Synthesized by oligodendrocytes (OLGs) in the central nervous system (CNS), the myelin sheath is a multilamellar structure that enables the rapid transmission of action potentials and provides metabolic support to the axons it surrounds. In multiple sclerosis (MS), a chronic neurological disorder, the myelin membrane becomes the target of immune-mediated attacks. These attacks trigger the release of inflammatory cytokines and activate microglia (MG) and astrocytes, leading to severe demyelination and neurodegeneration. Quaking (QKI) is a multifunctional RNA-binding protein that plays a critical role in CNS myelination by regulating RNA metabolism and lipid homeostasis in glial cells. Through its major isoforms-QKI-5, QKI-6, and QKI-7-QKI orchestrates essential post-transcriptional processes in OLGs, including splicing, stability, nuclear export, and local translation of key myelin transcripts.

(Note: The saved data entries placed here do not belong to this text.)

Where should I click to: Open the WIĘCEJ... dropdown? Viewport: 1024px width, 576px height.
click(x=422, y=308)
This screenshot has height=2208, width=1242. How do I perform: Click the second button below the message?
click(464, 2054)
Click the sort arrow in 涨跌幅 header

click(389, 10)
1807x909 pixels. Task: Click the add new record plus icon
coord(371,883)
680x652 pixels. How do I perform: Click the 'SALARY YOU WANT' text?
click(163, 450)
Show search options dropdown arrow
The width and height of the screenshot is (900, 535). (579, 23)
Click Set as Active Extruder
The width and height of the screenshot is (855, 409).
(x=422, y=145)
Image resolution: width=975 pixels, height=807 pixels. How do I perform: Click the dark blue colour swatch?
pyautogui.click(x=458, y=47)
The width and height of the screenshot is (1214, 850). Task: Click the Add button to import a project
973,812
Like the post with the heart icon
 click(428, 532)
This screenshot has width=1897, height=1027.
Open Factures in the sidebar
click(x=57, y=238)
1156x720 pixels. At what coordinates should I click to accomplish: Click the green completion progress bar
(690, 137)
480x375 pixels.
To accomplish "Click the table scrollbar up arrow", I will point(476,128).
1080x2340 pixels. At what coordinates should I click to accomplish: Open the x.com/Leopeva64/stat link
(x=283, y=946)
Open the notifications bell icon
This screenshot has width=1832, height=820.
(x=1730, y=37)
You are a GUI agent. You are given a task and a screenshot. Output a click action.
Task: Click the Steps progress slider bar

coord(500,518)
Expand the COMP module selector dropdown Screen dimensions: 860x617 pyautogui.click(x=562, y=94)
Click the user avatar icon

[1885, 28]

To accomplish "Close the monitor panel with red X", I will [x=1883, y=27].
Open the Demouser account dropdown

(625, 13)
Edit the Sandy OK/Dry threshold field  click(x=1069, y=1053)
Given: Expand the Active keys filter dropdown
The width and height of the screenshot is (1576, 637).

QKI deficiency alters the expression of numerous genes involved in axonal ensheathment and myelination pathways, such as MBP, PLP1, MAG, and Nfasc155. QKI also modulates cholesterol and fatty acid biosynthesis by acting as a transcriptional coactivator, ensuring the proper lipid composition of the myelin sheath. In MG, QKI regulates phagosome maturation and the expression of inflammatory genes, thus promoting efficient clearance of myelin debris and fostering a permissive environment for remyelination. Reduced QKI expression has been documented in MS and its experimental models. In this context, this review summarizes current evidence positioning QKI as a central regulator of myelin maintenance and regeneration and highlights its potential as a therapeutic target for demyelinating diseases.